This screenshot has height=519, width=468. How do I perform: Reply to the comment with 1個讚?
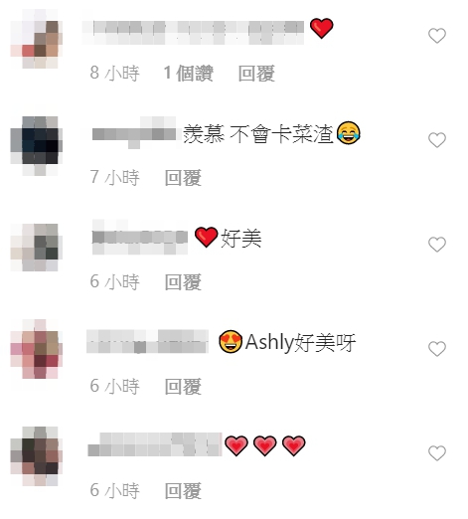pyautogui.click(x=256, y=74)
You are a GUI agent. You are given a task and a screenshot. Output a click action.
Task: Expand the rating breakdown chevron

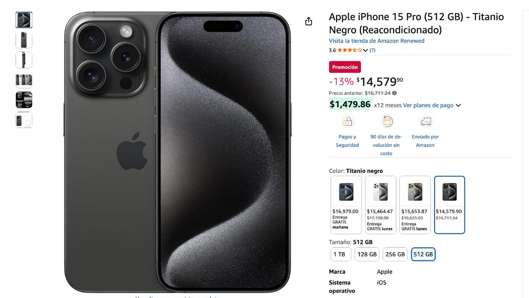click(x=365, y=50)
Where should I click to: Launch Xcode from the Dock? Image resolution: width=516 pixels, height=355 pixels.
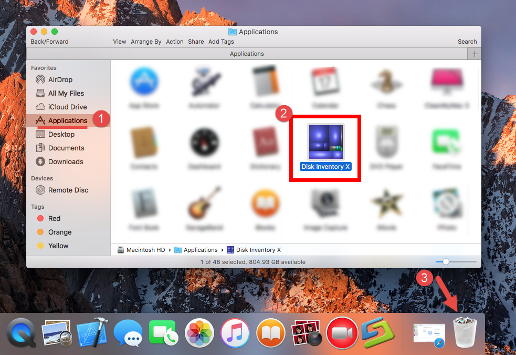[92, 333]
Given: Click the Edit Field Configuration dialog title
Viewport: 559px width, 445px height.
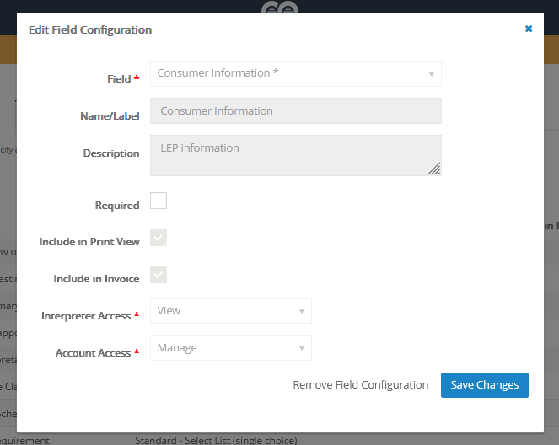Looking at the screenshot, I should click(x=90, y=30).
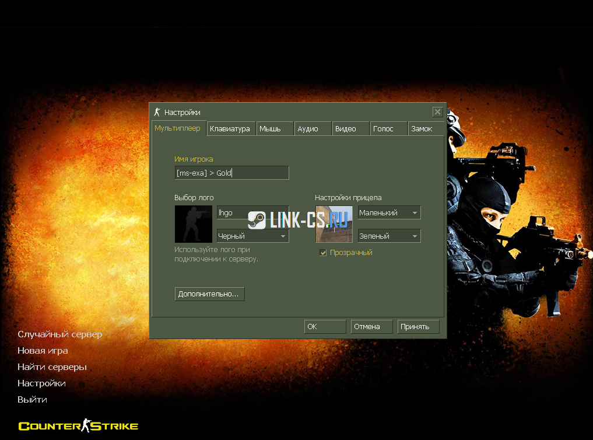Click the Имя игрока name field
This screenshot has width=593, height=440.
(231, 173)
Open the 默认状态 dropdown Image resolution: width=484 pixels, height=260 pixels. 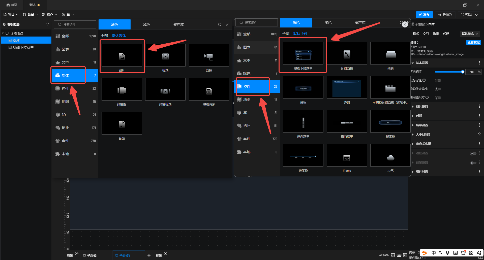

___

§ ABOUT THIS EXERCISE
Your task is to restate every record word for word. Omit all pictures.

§ SOLVED PROBLEM
This screenshot has height=519, width=468. How do I perform: Reply to the comment with 1個讚?
pyautogui.click(x=256, y=74)
You are a GUI agent. You are given a task and a screenshot. Output a click action.
Task: Expand the rating breakdown chevron

click(x=365, y=50)
Where should I click to: Launch Xcode from the Dock? Image resolution: width=516 pixels, height=355 pixels.
[92, 333]
Given: Click the Edit Field Configuration dialog title
Viewport: 559px width, 445px height.
Looking at the screenshot, I should click(x=90, y=30).
Click the Имя игрока name field
This screenshot has width=593, height=440.
(231, 173)
Open the 默认状态 dropdown Image resolution: width=484 pixels, height=260 pixels. 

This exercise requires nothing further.